** Opening Exercise materials block **

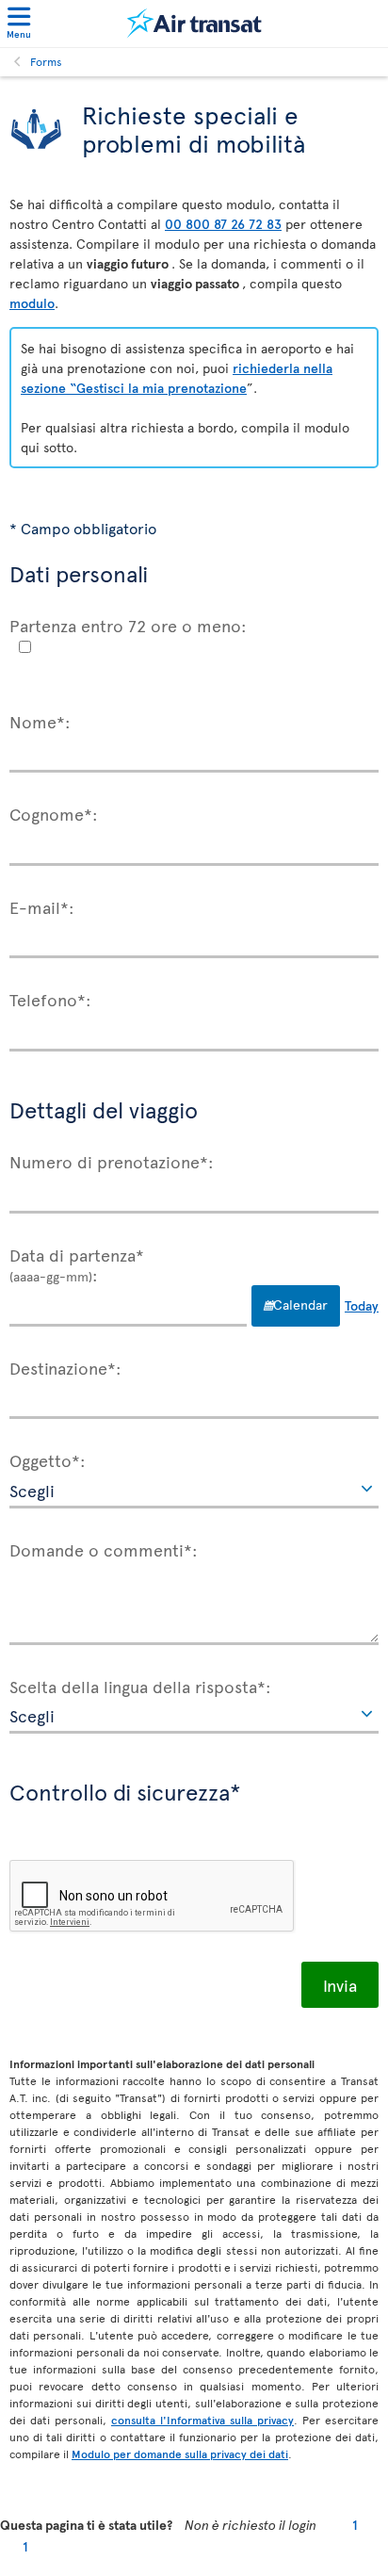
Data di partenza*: (76, 1264)
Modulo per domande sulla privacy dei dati (180, 2453)
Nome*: (40, 720)
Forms (46, 61)
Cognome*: (53, 813)
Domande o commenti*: (103, 1549)
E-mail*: (41, 906)
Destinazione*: (65, 1367)
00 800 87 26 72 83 (223, 224)
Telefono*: (50, 998)
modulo (32, 303)
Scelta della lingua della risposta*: (140, 1685)
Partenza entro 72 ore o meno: (128, 624)
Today (362, 1305)
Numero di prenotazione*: (111, 1160)
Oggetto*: (47, 1459)
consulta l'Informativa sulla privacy (202, 2419)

** Closing Exercise materials block **

#### Exercise instructions
With the line containing "Partenza entro 72 ore o meno: (128, 624)" as the first and the last line above as the final one, copy those lines exactly and no others.

#### Reply to the exercise
Partenza entro 72 ore o meno: (128, 624)
Today (362, 1305)
Numero di prenotazione*: (111, 1160)
Oggetto*: (47, 1459)
consulta l'Informativa sulla privacy (202, 2419)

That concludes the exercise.